La marée de gamins les engloutit dans une embrassade collective. De toutes parts, on se pendait à leurs bras et à leurs hauts. Cessant de respirer, Eleonara leva les coudes et refouler les doigts qui lui grimpaient dessus comme des cafards. Face à ces visages rayonnants mais non familiers, elle était proie et eux, prédateurs. Rires trop hauts, air trop sec, présences trop proches et parfums désarçonnants ; Eleonara ne voulait qu'une chose : couler sous terre.

Lorsque certains se mirent à sauter comme pour attraper les mèches rousses qui s'échappaient de sa touaille, l'elfe redoubla ses efforts pour écarter les bras menus qui, telles des ronces têtues, poussaient vers elle sans relâche. De sa touaille, même crasseuse et transpirée, elle ne se départirait jamais.

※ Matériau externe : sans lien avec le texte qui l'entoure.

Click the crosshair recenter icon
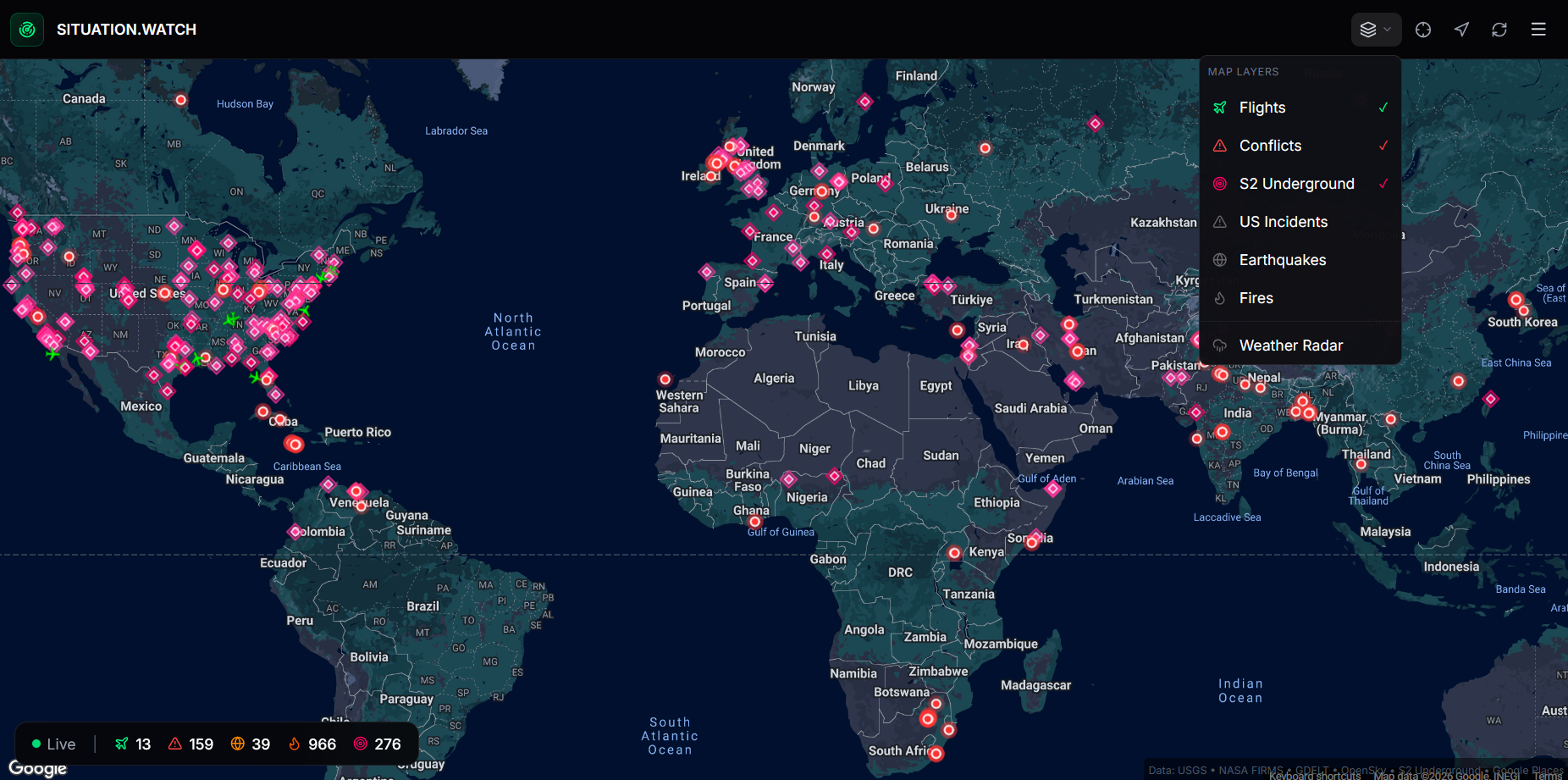 [x=1423, y=30]
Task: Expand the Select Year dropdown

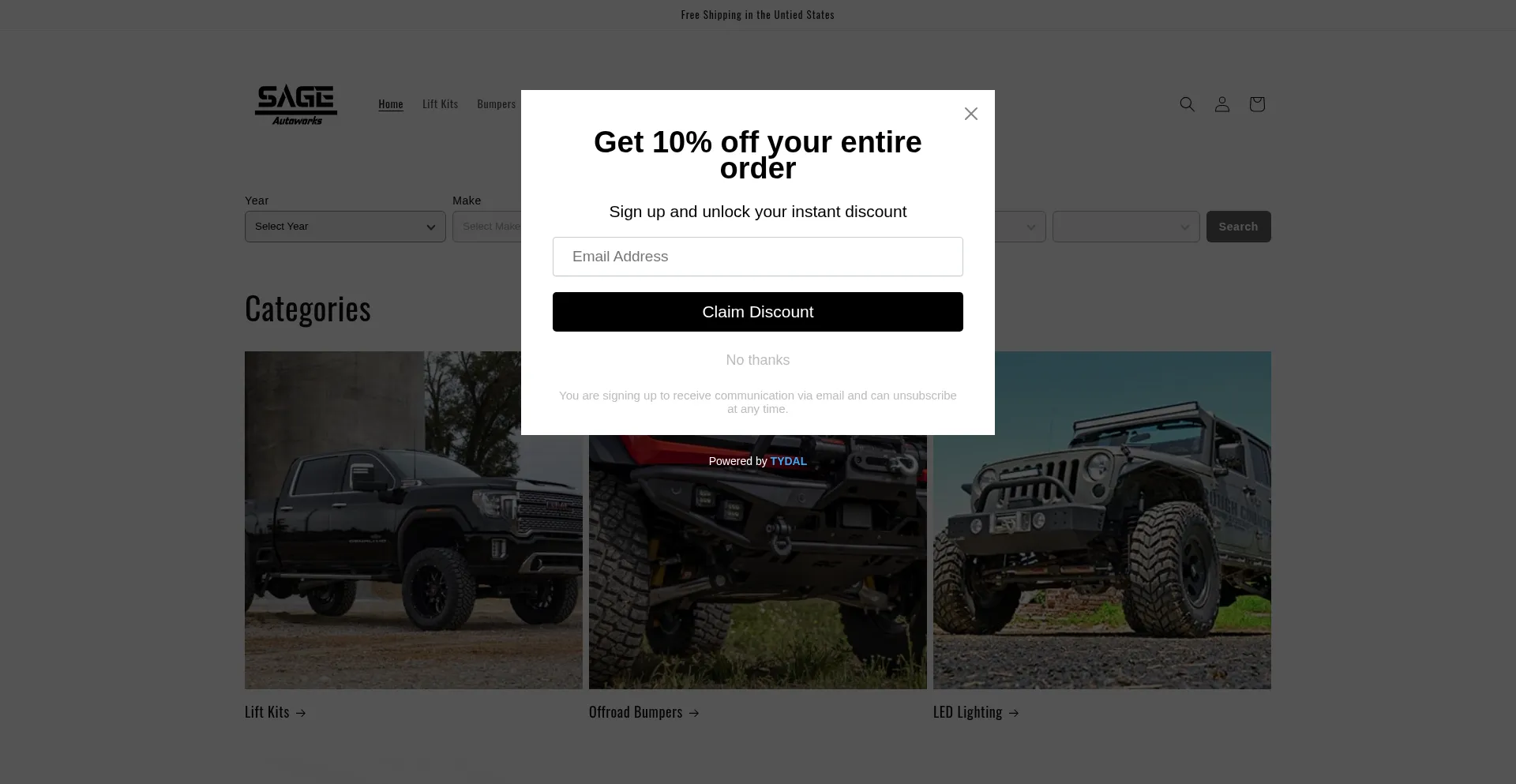Action: point(345,227)
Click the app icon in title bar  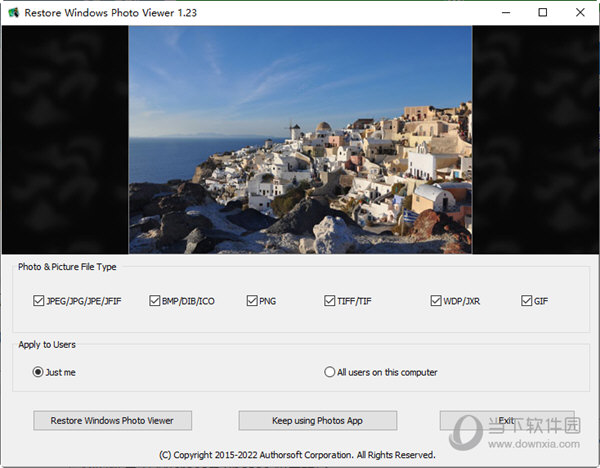pos(13,12)
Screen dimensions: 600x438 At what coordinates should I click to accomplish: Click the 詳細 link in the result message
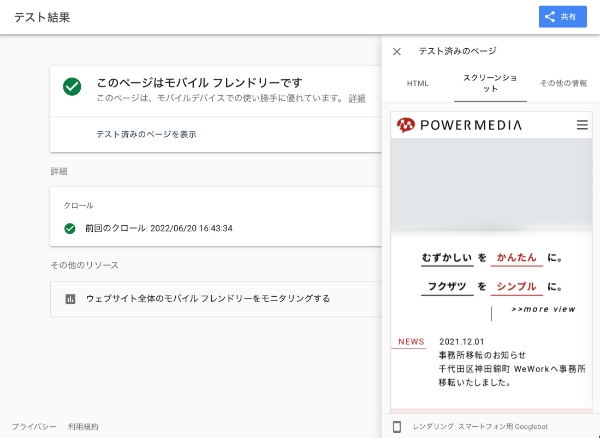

Du regard, elle chercha Sebasha, son dernier recours. Celle-ci frottait les crânes de ses jeunes hôtes et leur rendait généreusement leurs sourires et leurs accolades.

— Soit apaisée, servante de Diutur. Les Hommes se réunissent toujours en paix autour d'un point d'eau. Comme les arbres à palabres, les puits sont des points d'échange et de réconciliation. Ta crinière est semblable à la leur par sa couleur, remarqua l'Opyrienne après un temps d’arrêt. Ça les amuse.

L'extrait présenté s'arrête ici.